The 52-year-old Chicago securities trader planned to land his huge silver balloon, Solo Spirit, over northern Indian early today, U.S. time. Fossett was trying to hold out to break the six-day, 16-minute endurance record although thunderstorms could force him down earlier, crew members said.
``It's been a fantastic flight from a lot of different angles,'' said Doug Blount, one of Fossett's ground crew assigned to tracking the balloon.
The adventurer took off last Monday from St. Louis and has passed by several thousand miles his own world distance ballooning record, 5,435 miles traveled on a 1995 flight from Seoul, South Korea, to Canada.
He had hoped to become the first balloonist to fly nonstop around the globe but conceded from the start that it was a long shot.

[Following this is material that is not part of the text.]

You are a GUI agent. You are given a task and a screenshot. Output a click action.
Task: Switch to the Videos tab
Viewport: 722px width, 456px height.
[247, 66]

Floating at 20,000 feet above India on Sunday, Fossett and his supporters back in the Midwest plotted a landing before he began passing over the rugged mountains of Southeast Asia or the Pacific Ocean.
``There's enough fuel for a couple of days, but that would put him out over the Pacific, and I don't think he wants to try a water landing.''
Fossett had lifted off with 700 gallons of propane fuel in tanks around his capsule - enough, he had hoped, to circumnavigate the planet.
His ground crew was unable to explain why he ran short.
``That's a big mystery to everybody here,'' Blount said from the team's headquarters at Loyola University in Chicago. ``We just don't know. There are a bunch of different theories.''
Fossett failed his first round-the-world attempt one year ago. His current attempt is the third by a balloonist this year.